Must an employer accommodate an employee’s commute under the ADA?
June 13, 2012
By Anthony Kaylin
Regan began working for a Michigan automotive supplier in May 2005 as a temporary contract worker in the position of Prototype Seat Builder at the company’s facility in Troy. In July 2006, the company hired Regan for the position as a permanent employee. At that time, the typical work hours for a Prototype Seat Builder were 6:00 a.m. to 3:00p.m.
When Regan began working for the company she lived with her husband in Oxford, 24 miles from the facility. Around January 2008, Regan’s husband took a new job and the two of them moved to the town of Perry, 79 miles from the Troy facility. According to Regan, her new commute took between two and four hours. Regan has been diagnosed with narcolepsy and there was no question as to the legitimacy of disability.
In 2008, the company’s Director of Engineering Shared Services determined that the work schedule in Regan’s department was not productive because the materials needed for their work did not arrive from other departments until after its 6:00 a.m. start. It made the early morning schedule inefficient. Stuart changed the department’s standard work hours to 7:00 a.m.to 4:00 p.m. for productivity purposes, effective September 29, 2008.
Regan informed her supervisor that her narcolepsy would make it difficult for her to work the new hours because she would be commuting in heavier traffic. In her deposition, Regan explained that she gets tired more quickly driving in heavier traffic. Because she expects the commute to take longer due to heavier traffic, she would need to pull over and rest during the drive. She requested that she be able to continue working from 6:00 a.m.to 3:00 p.m., or to work from 7:00 a.m. to 3:00 p.m. without taking a lunch break. The company denied the request.
Regan’s supervisor told her she could apply to take leave under the Family and Medical Leave Act or quit. Regan also told the HR manager about her difficulty with the new hours. The HR manager also told Regan to take leave under the Family and Medical Leave Act or quit.
Regan quit and sued, alleging that the company’s refusal to let her work an altered schedule violated the federal and state disabilities acts and civil rights acts. But the district court granted summary judgment for the company on all claims.

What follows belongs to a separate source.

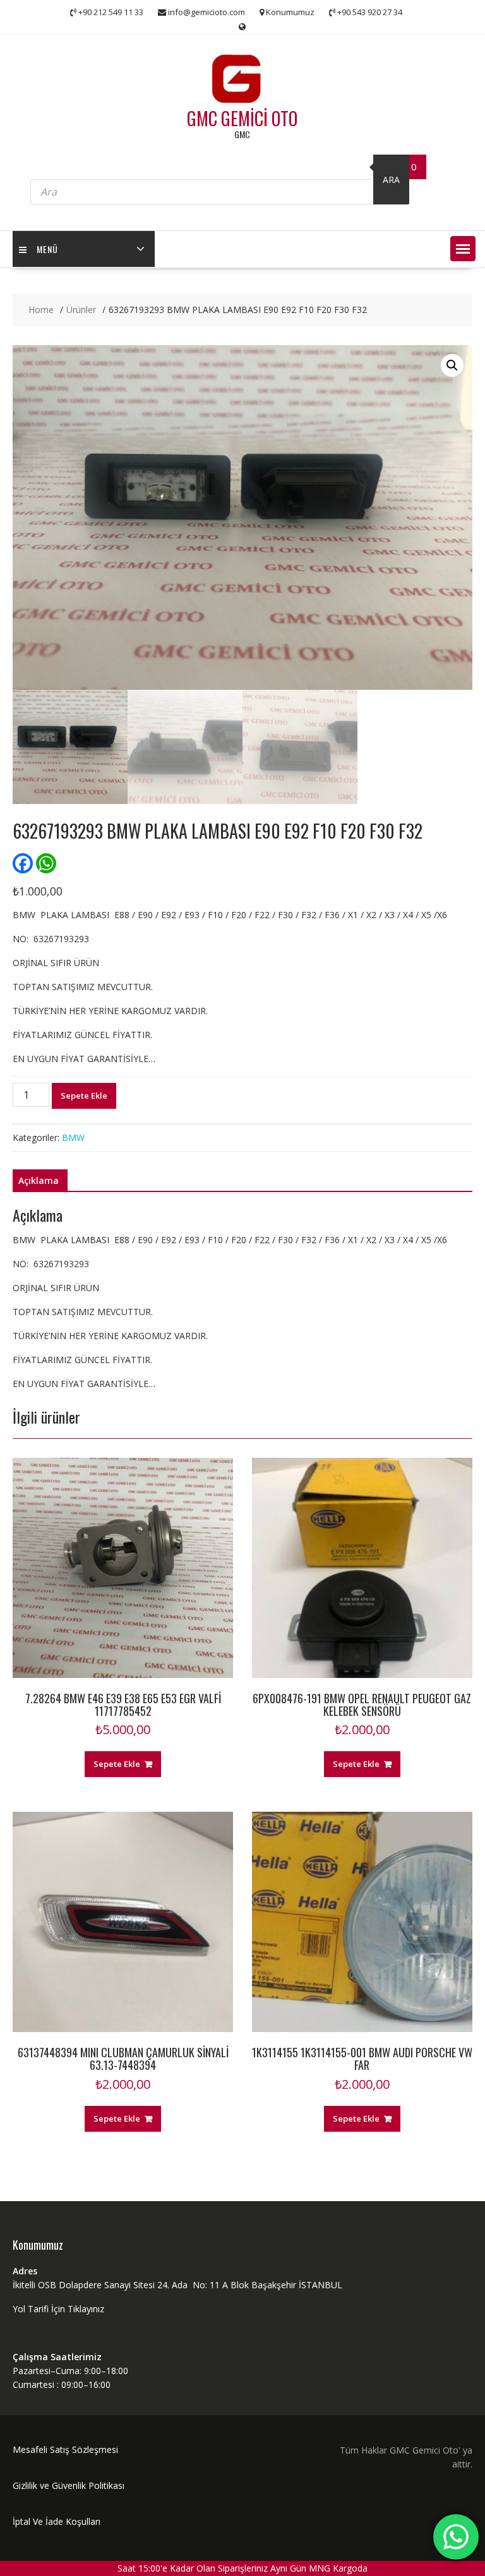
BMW (73, 1137)
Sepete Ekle (84, 1095)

The 6th Circuit Court of Appeals confirmed the district court’s ruling. This was a case of first impression for the 6th Circuit. Citing other circuits, the court found that although an employer is required to make reasonable accommodations to eliminate barriers for a disabled employee in the workplace, the employer is not required to eliminate barriers outside the workplace that make it more difficult for the employee to get to and from work.
The 6th Circuit specifically ruled that the Americans with Disabilities Act does not require the company to accommodate Regan’s request for a commute during more convenient hours. Also, a proposal of a modified work schedule for purposes of commuting during hours with allegedly lighter traffic is not a reasonable accommodation.
Employer note: Employers have the right to set work hours and policies. According to the 6th Circuit, the employer does not have to deal with issues external to the workplace. That it is the employee’s responsibility. In this case, the request for a more convenient commute is not the issue for the employer, but for the employee who took a job with the company. The employee is responsible to be at work. In this case, it probably did not help that Regan voluntarily moved 55 miles farther away from the plant.